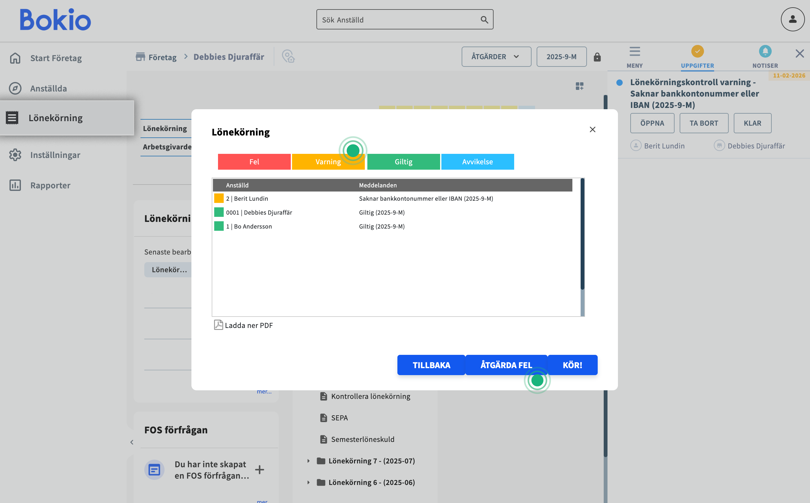Expand the Lönekörning 7 - (2025-07) folder
The height and width of the screenshot is (503, 810).
[x=308, y=461]
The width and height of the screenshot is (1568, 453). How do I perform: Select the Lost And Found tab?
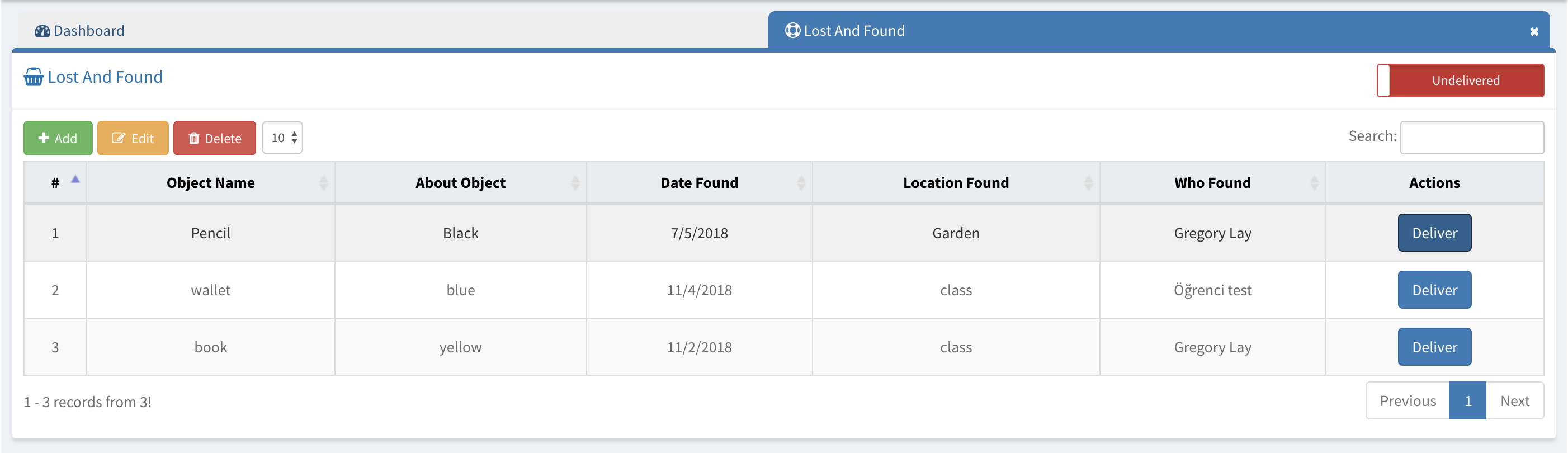click(853, 31)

= = = = =

▶ [Requirement] The lines wanted are those from the one with "The width and" to the end of the entries above, repeated exactly, both ends included. Leave out the pictures.

▶ [Answer for the task]
The width and height of the screenshot is (1568, 453). How do I perform: Select the Lost And Found tab?
click(853, 31)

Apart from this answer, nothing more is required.